## What this task involves
Keep the pictures out of the copy and repeat the records exactly.

*** Opening of Recorded information ***

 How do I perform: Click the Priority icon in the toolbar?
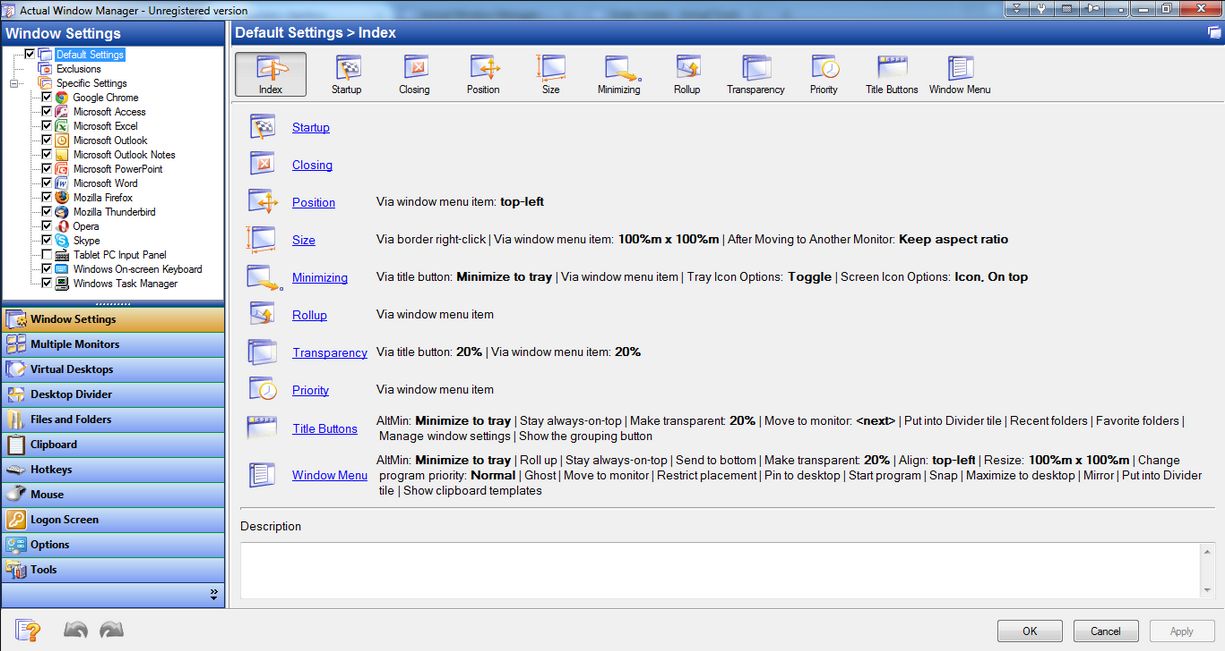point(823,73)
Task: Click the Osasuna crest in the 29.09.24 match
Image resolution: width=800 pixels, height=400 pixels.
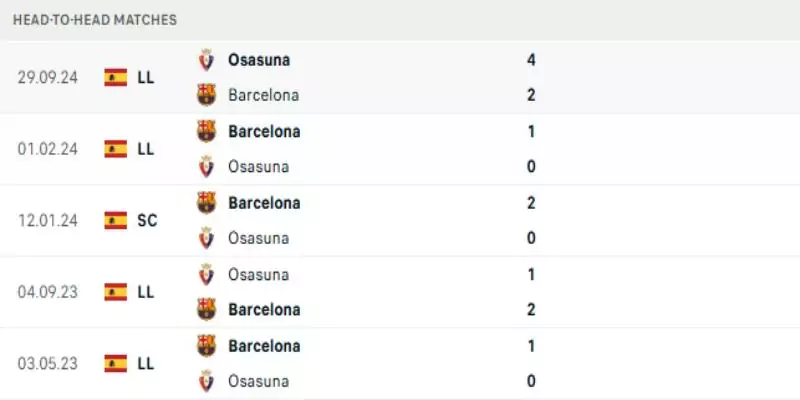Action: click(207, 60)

*** Close of Recorded information ***

## Exercise output
 How do I perform: Click the Priority icon in the toolbar?
point(823,73)
Task: Click the Osasuna crest in the 29.09.24 match
Image resolution: width=800 pixels, height=400 pixels.
Action: click(207, 60)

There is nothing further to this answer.